In pericolo il futuro di Genderbender


BOLOGNA, 21 OTT. 2010 – Nonostante la crisi, i contributi pubblici e privati a sostegno del festival di quest’anno sono rimasti praticamente immutati. Ma il direttore artistico di Genderbender Daniele Dal Pozzo è piuttosto pessimista per l’edizione 2011: "Sarà un momento critico: quest’anno il budget non ha subito flessioni, ma il prossimo anno sarà tutta un’altra partita". E, in caso di sforbiciate, "dovremo tagliare il programma", dal momento che per ora sono confermati solo i 20.000 euro di Provincia e Regione.
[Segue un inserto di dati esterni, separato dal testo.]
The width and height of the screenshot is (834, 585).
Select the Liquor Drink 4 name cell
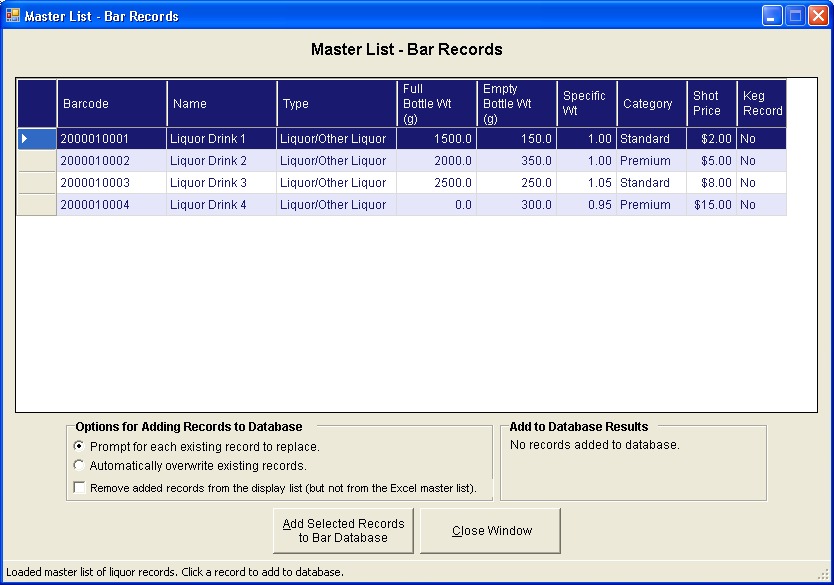(221, 205)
Anche per questo Genderbender sta cercando nuove forme di sostegno: "Da due anni stiamo provando a mettere in piedi un progetto organico da presentare all’Europa, è dura ma ci crediamo". Uscire dai confini nazionali è la via indicata anche da Mauro Felicori, direttore del settore cultura del comune di Bologna: "Bisogna far diventare l’internazionalità una forza dei nostri festival", ha sottolineato spiegando che verranno messi a disposizione dall’amministrazione "uffici e competenze al loro servizio in modo da far circolare le loro produzioni". A partire proprio da Genderbender che, per Felicori, "é un festival centrale: discuteremo perché non perda la sua vitalità, ma ne possa acquistare ancora di più in futuro".